That requires, just from a casual glance, a steady supply of chemical coagulants/flocculants, chlorine additives, filters, maintenance and repair materiel for pipes and tanks, replacement parts for motors, pumps, valves, monitoring equipment, and myriad other things. All of that requires factories which depend on other factories that create plastic and metal parts, various chemicals from chemical plants, etc. and those factories and plants require trained personnel to operate them.

All of those things, in turn, requires raw materials like oil, iron, copper, and other ores, rare earths, etc. And all of those require the specialized facilities to extract them, other facilities to smelt/refine/process them, and the additional trained personnel to operate them too.

Now that just provides the supplies and replacement parts.
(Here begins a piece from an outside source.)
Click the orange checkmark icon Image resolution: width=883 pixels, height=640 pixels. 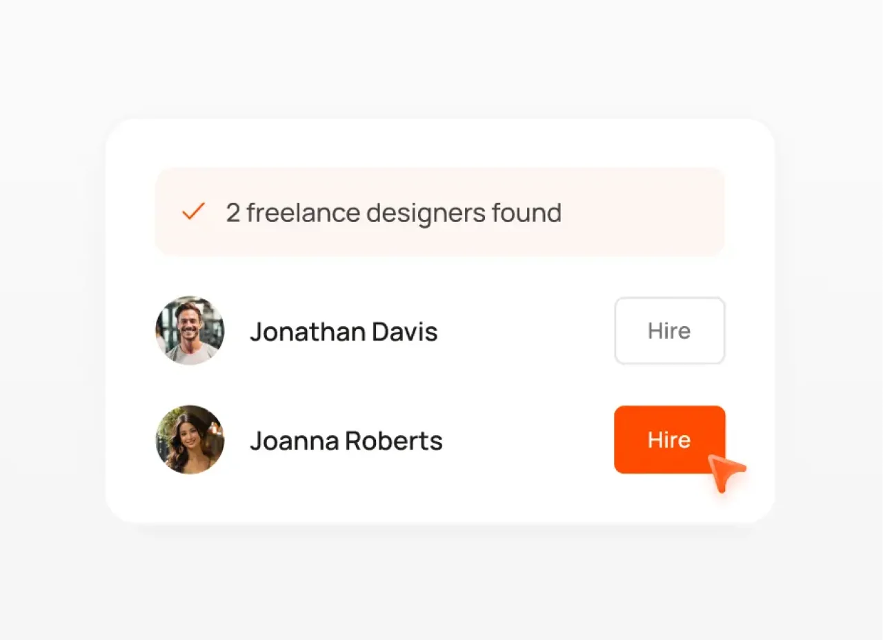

Additional trained personnel are required on top of that to maintain and perform repairs on the water system and it's not a inconsiderable number.

On top of that, to design new equipment to cope with the situation, you also required a variety of specialized engineers: mechanical, electrical, chemical, civil, etc. to create new designs. And all of those engineering fields are big; like physicians, there are many subspecialties for each of those types of engineers. It takes years of education and on-the-job experience to create an effective engineer.

To finally get to the point: in the industrial age, there an enormous web of dependencies to build everything and that means to maintain an industrial age civilization, they need to maintain and staff a full industrial age supply chain. That means a functioning global transportation network, resource extraction and processing facilities, and a very long chain of manufacturing facilities and if a lot of humanity has been lost, pretty much everyone that's alive is either part of a supply chain or the defense forces protecting them. If they can't do that, then it's game over and they slide back to pre-Industrial Revolution tech rather quickly.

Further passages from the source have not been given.